On Easter Sunday 24th April 1916, Padraig Pearse walked out into Sackville Street from the newly occupied GPO and read a Proclamation to a small crowd of bemusedonlookers from the provisional government of the Republic of Ireland. "IRISHMEN AND IRISHWOMEN: In the name of God and of the dead generations from which she receives her old tradition of nationhood, Ireland, through us, summons her children to her flag and strikes for her freedom etc. etc.[Full text]" Even now there is a slight intake of breath at the hubris of Pearse and his slightly bonkers revolutionaries claiming to speak for God and the dead generations. But the leaders would all too shortly be joining the entities for whom they claimed to speak, along with 450 other people, the majority of whom were by-catch of the crossfire - 254 'civilians' were killed and about 10x that number wounded over the next 6 days.
Easter was well late in 1916 and it is rather early in 2016 so there is a dilemma about whether to celebrate the week of 24th April or the week of 28th March. The dilemma is quickly resolved by doing both - and throw in St Patrick's Day as well - because everyone wants to put on the razz for Pearse and Co. Not me, I'm with Samuel Johnson "[harrrumph] patriotism is the last refuge of a scoundrel". Not least because it tends to precipitate war so you finish up with "A bayonet is a weapon with a worker at each end".
The number of people who were in the GPO for Easter Week 1916 has grown and grown until there were more revolutionaries inside the building than there were square feet of floor space to hold them - standing shoulder to shoulder indeed. When the Free State was launched 8 years later, the war having been won, and pensions were on offer for those who had fought for Ireland, there was a real incentive to have been there.
Proclamation Day and schools and other educational institutions have been incentivised [prizes, project packages] to engage with the idea of nationhood by presenting historical research projects and celebrating the Republic in story, song and dance. The Institute will be doing its bit for using 1916 to create a vision for 2016 Ireland at 2pm today in the largest lecture hall. Followed by a reading of The Proclamation outside. I hope that nobody will have the bright idea to dress up some young chap to guy Padraig Pearse [R looking resolutely into the Leftist future] down to a volunteer green great coat and a slouch-hat. That sort of pantomime is not looking forward to a more equable society in Ireland. The business manager of The Institute announced the order of events a couple of weeks ago and added, wholly predictably, that classes would carry on as normal during Proclamation Day.
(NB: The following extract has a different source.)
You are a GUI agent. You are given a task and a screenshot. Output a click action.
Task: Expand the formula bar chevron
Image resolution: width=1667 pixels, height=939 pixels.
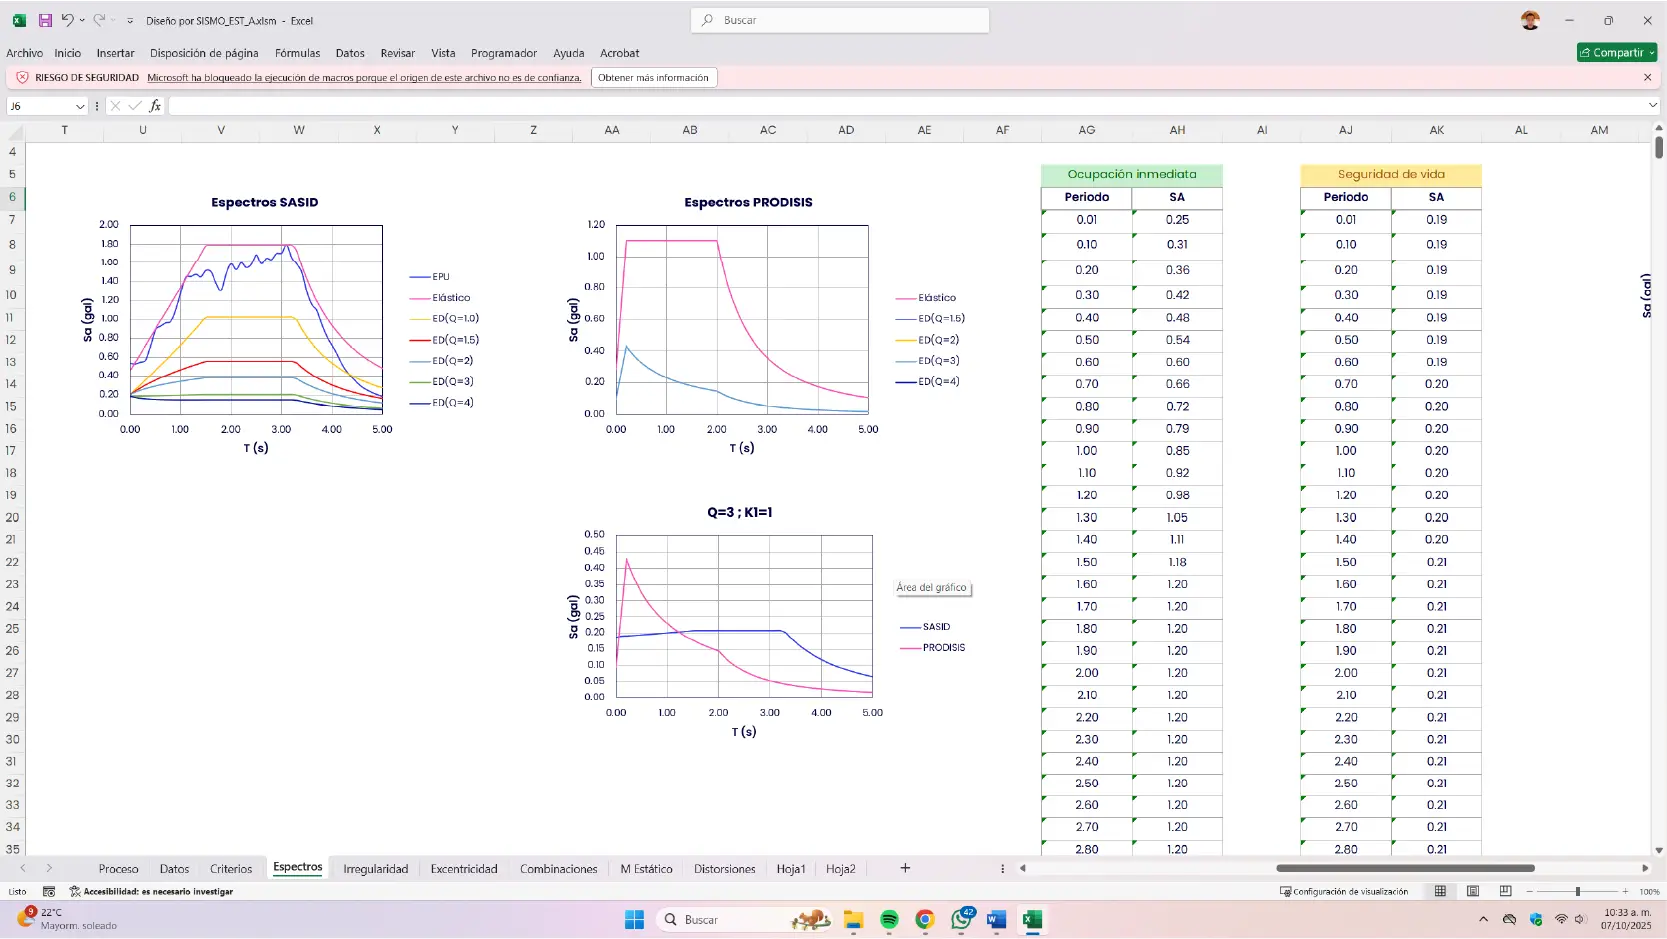[x=1652, y=105]
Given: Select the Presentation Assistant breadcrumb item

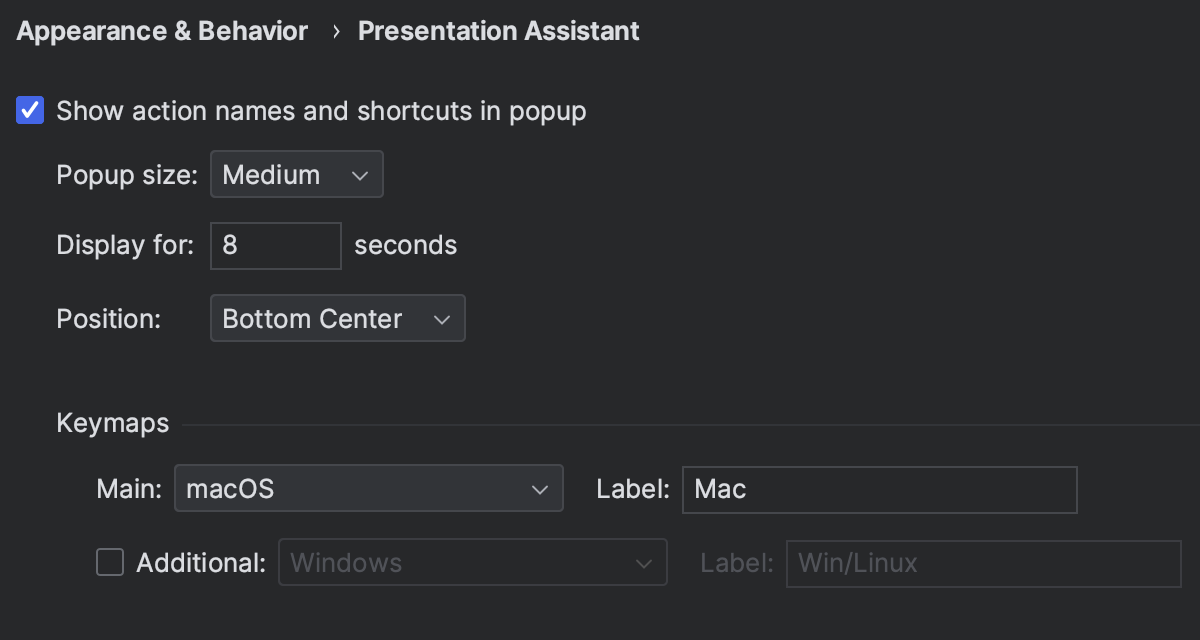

It didn't take long for someone to set down, in a calling-all-cars e-mail, their 1916 credentials and decry the idea that they and their class would be unable to attend because Technical Drawing 106 was scheduled for 2pm Tuesdays this term. Credentials: "My grandfather was interned in Frongoch Camp . . ." - "My grandfather carried dispatches . . . " - "My grandmother carried dispatches . . .". After a day of this, another lecturer plaintively asked "Can we all go?" My (tactfully unsent) response was that you could only go if you claimed a near relative in the GPO. But as a) 'the dead generations' were now stacked like cordwood in the smoking ruins of the GPO and b) the Irish are 'strong breeders' [except the Protestants!] and c) 3 generations had passed; there was a racing certainty that everyone in the Institute could go. Of course I was over-egging the pudding, because the best that our German trade union rep could claim was that his ancestors might has supplied the Mausers that filled the Aud before she was scuttled of a beach in Kerry. The best that my naval ancestors could claim is that they were aboard the Helga directing shells into Liberty Hall from the River Liffey. They weren't, but neither would my family be swimming against the tide of history to admit it.